A reverse mortgage is a loan available to older homeowners as a way for them to use the accumulated wealth in their homes to cover basic living expenses or health care, including long term care. Over the years, the reverse mortgage industry has dealt with a few bad apples that soured the solution for many. However, today, the Federal Housing Administration regulates the process.
This mortgage is termed a “reverse” because in one of three ways it allows the built up home equity to be given back to the homeowner.

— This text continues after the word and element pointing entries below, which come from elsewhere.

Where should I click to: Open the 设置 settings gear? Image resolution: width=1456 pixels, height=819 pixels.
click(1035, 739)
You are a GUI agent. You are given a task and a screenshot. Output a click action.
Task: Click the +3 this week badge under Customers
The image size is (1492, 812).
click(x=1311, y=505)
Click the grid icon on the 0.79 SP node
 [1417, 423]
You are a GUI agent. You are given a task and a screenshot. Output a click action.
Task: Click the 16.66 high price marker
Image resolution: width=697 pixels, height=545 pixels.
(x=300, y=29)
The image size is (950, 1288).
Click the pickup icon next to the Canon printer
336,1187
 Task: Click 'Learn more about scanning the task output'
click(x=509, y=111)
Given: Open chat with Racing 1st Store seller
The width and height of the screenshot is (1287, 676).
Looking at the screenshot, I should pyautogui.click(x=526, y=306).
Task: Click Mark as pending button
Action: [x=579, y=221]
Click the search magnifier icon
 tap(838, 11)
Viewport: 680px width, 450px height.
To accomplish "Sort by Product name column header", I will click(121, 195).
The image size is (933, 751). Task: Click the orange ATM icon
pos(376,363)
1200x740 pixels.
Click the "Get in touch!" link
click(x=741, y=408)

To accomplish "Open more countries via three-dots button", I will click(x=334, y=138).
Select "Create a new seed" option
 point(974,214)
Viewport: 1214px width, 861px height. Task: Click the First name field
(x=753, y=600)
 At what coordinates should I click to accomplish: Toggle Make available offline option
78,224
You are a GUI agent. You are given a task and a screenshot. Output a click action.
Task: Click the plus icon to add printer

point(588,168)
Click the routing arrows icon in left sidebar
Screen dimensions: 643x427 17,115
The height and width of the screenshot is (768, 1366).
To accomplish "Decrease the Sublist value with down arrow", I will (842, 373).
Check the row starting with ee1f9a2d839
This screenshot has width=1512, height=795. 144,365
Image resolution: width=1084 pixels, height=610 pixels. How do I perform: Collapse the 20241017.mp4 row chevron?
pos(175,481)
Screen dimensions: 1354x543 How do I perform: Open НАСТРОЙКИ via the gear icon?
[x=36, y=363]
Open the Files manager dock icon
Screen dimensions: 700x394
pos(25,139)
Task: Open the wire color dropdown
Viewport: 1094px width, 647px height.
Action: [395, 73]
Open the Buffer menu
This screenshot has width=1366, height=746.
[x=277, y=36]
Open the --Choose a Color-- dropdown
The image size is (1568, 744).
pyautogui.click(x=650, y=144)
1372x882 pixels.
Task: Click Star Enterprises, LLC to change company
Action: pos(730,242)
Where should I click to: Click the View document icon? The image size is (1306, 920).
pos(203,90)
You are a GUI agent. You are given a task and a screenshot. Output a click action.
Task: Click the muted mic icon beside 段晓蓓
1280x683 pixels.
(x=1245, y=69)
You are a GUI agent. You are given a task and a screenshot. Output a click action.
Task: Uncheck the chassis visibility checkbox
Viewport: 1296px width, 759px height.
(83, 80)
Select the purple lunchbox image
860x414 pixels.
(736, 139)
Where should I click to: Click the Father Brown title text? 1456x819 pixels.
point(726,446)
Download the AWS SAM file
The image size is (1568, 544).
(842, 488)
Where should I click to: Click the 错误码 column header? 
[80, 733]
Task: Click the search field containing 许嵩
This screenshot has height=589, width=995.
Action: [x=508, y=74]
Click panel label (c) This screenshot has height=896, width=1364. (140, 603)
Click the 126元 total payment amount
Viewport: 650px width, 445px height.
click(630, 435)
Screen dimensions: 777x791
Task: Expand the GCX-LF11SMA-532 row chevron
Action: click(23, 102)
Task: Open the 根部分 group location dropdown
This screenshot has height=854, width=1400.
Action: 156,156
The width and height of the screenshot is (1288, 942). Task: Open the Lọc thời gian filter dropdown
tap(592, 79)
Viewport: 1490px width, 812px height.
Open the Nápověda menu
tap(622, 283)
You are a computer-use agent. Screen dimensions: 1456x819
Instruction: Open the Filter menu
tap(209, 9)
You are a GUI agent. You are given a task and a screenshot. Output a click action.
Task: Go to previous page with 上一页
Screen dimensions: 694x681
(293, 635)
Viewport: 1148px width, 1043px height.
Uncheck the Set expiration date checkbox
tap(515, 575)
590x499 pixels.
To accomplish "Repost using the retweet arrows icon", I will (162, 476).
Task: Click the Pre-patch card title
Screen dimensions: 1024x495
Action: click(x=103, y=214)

The three ways you can get funding from a reverse mortgage are:
1. A monthly payment for life to meet daily living expenses
2. A lump sum of cash for immediate needs or emergencies
3. Establishing an equity line of credit to address future cash needs
Unlike a traditional mortgage, when you receive these funds there is no new monthly expense or payment created. All three options are provided to homeowners who meet criteria, including:
- Minimum of 62 years of age
- Have sufficient home equity
- Have enough income to cover the taxes, insurance, and maintenance of the residence
Needless to say, this information is just scratching the surface of the aspects of a reverse mortgage. It is very important to evaluate this potential financing option in relation to your entire financial picture. Its use could potentially disqualify you for some government assistance programs such as Medicaid or VA Aid and Attendance (though its use will not affect qualifications for your pension, annuity, and Social Security or Medicare benefits.)